| Work required |
Convert the records from the line containing "Where should I click to: Toggle" through the line containing "Action: (757, 819)" into a Markdown table with the columns Row and Line, numbering each row and leaving out blank lines.

| Data supplied |
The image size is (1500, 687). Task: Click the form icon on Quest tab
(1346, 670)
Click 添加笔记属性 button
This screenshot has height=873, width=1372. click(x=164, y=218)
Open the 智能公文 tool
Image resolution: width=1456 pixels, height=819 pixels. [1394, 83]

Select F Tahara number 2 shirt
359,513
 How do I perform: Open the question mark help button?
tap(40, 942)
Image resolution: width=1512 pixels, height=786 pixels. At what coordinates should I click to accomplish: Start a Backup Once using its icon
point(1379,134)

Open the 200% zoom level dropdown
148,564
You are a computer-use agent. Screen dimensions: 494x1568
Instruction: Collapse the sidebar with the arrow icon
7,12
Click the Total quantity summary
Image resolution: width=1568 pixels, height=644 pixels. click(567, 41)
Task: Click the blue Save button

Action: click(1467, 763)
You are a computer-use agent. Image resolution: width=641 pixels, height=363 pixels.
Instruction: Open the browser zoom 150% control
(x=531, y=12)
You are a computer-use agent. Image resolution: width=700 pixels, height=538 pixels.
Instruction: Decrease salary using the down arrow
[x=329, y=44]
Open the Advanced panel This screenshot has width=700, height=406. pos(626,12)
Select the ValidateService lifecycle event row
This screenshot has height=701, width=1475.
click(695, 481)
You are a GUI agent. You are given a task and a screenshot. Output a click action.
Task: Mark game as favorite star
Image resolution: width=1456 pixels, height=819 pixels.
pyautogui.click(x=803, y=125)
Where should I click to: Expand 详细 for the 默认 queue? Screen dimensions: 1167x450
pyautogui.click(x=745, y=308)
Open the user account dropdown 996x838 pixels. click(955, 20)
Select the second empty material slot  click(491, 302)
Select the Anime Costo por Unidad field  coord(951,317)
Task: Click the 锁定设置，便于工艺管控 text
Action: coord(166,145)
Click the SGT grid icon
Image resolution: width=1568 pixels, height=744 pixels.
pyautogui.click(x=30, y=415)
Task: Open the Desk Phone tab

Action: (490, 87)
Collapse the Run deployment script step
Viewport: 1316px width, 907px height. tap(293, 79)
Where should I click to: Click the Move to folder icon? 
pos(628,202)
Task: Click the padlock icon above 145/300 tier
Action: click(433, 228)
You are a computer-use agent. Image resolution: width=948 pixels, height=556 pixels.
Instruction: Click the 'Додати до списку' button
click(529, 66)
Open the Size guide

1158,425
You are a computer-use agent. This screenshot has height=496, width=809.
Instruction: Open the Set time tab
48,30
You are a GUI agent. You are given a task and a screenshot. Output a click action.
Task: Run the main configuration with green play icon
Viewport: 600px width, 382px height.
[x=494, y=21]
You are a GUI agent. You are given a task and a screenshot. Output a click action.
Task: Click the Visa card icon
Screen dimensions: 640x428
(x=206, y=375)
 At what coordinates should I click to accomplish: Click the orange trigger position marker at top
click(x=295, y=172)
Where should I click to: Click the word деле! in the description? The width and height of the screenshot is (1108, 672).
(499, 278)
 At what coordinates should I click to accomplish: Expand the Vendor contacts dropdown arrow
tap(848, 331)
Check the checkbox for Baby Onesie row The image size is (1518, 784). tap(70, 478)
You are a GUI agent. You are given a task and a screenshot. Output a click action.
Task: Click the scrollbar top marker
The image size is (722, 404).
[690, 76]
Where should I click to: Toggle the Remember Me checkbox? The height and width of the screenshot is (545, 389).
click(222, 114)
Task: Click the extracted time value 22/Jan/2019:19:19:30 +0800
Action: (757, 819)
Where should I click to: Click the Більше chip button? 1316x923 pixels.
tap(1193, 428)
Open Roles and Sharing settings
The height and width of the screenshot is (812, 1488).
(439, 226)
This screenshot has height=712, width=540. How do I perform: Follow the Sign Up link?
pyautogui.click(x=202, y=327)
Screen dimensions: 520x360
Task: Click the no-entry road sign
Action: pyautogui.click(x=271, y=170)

| Solution to the problem |
| Row | Line |
|---|---|
| 1 | Where should I click to: Toggle the Remember Me checkbox? The height and width of the screenshot is (545, 389). |
| 2 | click(222, 114) |
| 3 | Task: Click the extracted time value 22/Jan/2019:19:19:30 +0800 |
| 4 | Action: (757, 819) |